Cut out lids of pie crust and put them on top of the pies, dipping your finger in water and wetting the rims of the cups to glue the tops on. Cut vent holes in them.
Bake at 350° until a meat thermometer registers 160°.§

*No one in my vicinity sold kidneys from a cow, whether it was a calf or an adult. Hopefully this didn't fundamentally ruin the recipe in ways I don't realize since I can't compare them.
Just chop some raisins into tiny bits (or put them into a small cup and have at them with scissors) - no one will know the difference.
I'm not writing out the instructions for this. I failed at making it so I don't think I ought to.
§Bake it less if you like, but since some of the meat where I shop is changing color I don't undercook it.


Note: I said comparatively modern. Just like Cleopatra's reign is nearer to our time than to the building of the great pyramids, so too is this recipe nearer to now than when Apicius was dumping wine into patinas. But you know what? I don't want to actually face the kidneys, so why not make the crust first?
I have no idea what the egg yolks are supposed to do, but there they are!

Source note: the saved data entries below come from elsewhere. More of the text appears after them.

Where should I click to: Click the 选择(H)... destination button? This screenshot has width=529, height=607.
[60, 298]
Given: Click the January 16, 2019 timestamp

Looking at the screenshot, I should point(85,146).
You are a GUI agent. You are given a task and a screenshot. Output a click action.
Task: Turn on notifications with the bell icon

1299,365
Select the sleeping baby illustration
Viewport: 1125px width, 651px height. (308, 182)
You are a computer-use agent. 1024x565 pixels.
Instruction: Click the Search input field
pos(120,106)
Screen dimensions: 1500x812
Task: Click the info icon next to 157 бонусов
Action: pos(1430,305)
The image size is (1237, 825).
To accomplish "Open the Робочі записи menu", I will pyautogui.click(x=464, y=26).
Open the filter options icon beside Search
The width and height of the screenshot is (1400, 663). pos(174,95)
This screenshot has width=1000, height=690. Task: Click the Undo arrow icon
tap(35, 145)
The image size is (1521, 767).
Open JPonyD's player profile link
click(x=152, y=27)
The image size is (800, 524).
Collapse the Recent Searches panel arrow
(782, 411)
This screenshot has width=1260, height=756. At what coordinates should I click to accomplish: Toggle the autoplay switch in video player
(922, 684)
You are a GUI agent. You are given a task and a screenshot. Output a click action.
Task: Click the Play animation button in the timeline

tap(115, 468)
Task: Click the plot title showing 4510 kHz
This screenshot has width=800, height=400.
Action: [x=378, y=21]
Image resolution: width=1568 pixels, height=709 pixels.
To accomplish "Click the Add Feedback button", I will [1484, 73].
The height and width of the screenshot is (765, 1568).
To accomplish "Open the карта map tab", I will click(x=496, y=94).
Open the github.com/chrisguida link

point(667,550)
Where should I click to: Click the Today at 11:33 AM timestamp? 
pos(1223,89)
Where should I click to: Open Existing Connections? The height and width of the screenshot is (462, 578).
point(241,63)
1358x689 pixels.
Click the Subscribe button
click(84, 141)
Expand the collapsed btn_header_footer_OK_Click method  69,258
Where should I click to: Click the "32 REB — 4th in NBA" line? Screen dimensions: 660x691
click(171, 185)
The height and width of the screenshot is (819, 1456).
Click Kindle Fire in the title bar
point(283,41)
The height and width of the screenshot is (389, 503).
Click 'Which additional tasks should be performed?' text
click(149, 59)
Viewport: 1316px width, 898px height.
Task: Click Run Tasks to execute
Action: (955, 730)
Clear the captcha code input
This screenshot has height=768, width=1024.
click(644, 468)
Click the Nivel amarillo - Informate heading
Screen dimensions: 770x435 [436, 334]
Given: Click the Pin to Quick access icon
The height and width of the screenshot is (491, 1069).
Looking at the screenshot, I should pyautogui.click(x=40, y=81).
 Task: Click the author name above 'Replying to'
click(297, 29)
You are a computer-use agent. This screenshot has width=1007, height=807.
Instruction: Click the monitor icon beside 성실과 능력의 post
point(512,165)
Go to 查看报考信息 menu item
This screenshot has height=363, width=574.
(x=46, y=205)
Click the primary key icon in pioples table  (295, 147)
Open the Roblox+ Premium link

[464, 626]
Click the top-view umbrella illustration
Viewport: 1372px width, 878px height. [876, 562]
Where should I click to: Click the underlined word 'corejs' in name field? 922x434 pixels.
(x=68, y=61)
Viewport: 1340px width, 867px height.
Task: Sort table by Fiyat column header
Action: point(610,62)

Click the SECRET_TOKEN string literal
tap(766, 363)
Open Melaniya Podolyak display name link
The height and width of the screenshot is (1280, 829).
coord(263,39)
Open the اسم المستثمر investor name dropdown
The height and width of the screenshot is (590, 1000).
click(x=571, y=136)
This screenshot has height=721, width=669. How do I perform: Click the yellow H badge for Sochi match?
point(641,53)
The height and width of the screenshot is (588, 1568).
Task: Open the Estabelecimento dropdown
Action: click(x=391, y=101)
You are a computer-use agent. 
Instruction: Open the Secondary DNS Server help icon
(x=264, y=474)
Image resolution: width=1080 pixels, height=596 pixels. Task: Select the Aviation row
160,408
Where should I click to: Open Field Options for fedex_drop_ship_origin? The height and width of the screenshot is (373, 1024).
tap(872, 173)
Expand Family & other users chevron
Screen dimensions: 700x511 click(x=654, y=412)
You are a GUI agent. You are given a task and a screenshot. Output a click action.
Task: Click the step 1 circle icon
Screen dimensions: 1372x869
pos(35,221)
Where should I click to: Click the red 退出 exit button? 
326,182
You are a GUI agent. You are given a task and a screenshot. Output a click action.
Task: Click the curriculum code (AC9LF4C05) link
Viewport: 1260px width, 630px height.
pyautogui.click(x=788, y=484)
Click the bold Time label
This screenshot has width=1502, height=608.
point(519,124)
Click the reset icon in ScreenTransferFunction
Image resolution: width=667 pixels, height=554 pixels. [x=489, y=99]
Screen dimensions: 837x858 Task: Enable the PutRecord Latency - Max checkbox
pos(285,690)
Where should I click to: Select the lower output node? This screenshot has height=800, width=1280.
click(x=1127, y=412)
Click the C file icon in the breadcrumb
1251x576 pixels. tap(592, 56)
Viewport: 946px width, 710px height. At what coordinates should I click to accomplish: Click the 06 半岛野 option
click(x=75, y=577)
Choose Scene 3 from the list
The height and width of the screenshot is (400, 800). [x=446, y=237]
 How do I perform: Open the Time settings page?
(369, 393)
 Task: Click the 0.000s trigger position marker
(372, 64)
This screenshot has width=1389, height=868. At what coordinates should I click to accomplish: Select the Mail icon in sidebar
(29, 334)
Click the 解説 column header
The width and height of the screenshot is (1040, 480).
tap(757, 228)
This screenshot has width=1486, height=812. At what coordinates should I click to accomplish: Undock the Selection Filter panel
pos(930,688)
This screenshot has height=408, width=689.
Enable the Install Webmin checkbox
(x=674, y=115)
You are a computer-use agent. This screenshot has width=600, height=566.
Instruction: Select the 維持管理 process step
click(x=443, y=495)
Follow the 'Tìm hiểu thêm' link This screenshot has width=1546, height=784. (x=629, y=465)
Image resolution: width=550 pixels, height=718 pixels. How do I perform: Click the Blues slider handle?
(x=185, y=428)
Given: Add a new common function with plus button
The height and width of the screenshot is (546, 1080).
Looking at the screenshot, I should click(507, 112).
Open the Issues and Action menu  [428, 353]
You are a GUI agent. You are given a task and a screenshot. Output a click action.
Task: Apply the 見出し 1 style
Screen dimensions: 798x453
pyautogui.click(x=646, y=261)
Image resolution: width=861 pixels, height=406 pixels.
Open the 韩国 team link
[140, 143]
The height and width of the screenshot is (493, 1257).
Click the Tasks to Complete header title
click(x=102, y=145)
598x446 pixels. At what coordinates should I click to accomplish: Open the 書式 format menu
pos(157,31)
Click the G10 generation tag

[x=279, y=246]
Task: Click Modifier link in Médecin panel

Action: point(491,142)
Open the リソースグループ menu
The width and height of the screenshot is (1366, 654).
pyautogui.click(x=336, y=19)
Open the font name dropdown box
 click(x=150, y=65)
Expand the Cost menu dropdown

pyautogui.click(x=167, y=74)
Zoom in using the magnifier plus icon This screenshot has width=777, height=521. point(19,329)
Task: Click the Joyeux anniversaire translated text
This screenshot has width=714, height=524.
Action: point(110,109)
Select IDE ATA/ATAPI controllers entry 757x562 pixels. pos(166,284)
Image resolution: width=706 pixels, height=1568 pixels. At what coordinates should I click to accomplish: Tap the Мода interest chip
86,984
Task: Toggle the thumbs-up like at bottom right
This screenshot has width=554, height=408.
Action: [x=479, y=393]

And now, to the fridge with you!

The last time I tried resting and refrigerating the dough first, it worked better than I could ever have hoped. Seriously, that dough was sturdier, more flexible, and all around better than the ones you buy, much less the crumbly ones I've been rolling out all this time. I don't roll out a pie crust so much as flatten the dough and make a pie pan-sized patch job. So, assuming the refrigerator has magic fairies who bespell pie crust if it sits there long enough for them to find it, I bagged it up and put it in! No more patchwork pie crusts! Ha!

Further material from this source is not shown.